Les économistes de l'OMC estiment que si notre économie mondiale interdépendante se scinde en deux blocs commerciaux autonomes, il en résultera une réduction de la spécialisation et des retombées technologiques qui, à elle seule, entraînera une baisse à long terme du PIB réel mondial d'environ 5%.  À titre indicatif, on estime que la crise financière de 2008-2009 a réduit de 3,5% la production potentielle à long terme des pays riches. Or cette estimation de 5% ne représente que les prémisses du préjudice pour l'économie. Des pertes supplémentaires proviendraient de la réduction des économies d'échelle, des coûts de transition pour les entreprises et les travailleurs, de la réaffectation désordonnée des ressources et des difficultés financières. À l'intérieur de chaque bloc, de nouveaux obstacles au commerce et obstacles réglementaires viendraient s'ajouter à ces coûts.

Un retour à la “loi du plus fort” dans les relations commerciales internationales coûterait cher aux plus riches, et encore davantage aux autres. Les pays à faible revenu subiraient les pertes les plus importantes en termes de croissance potentielle.

Le découplage des échanges pérenniserait les revers en matière de développement causés par la pandémie de COVID-19 et il serait donc beaucoup plus difficile pour les pays pauvres de rattraper les plus riches. Nous entrerions alors dans une ère de perspectives restreintes, de mécontentement politique et de troubles sociaux exacerbés, et de pression migratoire intense, motivée par la recherche de meilleures conditions de vie. Les problèmes d'endettement que nous constatons déjà s'aggraveraient. Il est dans notre intérêt à tous de préserver le système commercial multilatéral afin que les échanges commerciaux entre les Membres et les alliances continuent de bénéficier de conditions claires et prévisibles.

**Consigne:**
Dans l'extrait sur la scission de l'économie mondiale en deux blocs commerciaux, de quoi proviendraient les « pertes supplémentaires » mentionnées ? Citez-les toutes.

**Section des données:**
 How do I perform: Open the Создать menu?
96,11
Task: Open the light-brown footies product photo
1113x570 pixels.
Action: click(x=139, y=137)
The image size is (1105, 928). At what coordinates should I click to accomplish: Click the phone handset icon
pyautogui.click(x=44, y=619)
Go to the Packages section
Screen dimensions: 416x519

==

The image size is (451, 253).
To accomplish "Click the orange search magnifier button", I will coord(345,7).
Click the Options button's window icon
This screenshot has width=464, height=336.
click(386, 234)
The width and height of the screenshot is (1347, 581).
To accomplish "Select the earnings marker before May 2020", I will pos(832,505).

**Réponse ci-dessous:**
- la réduction des économies d'échelle
- les coûts de transition pour les entreprises et les travailleurs
- la réaffectation désordonnée des ressources
- les difficultés financières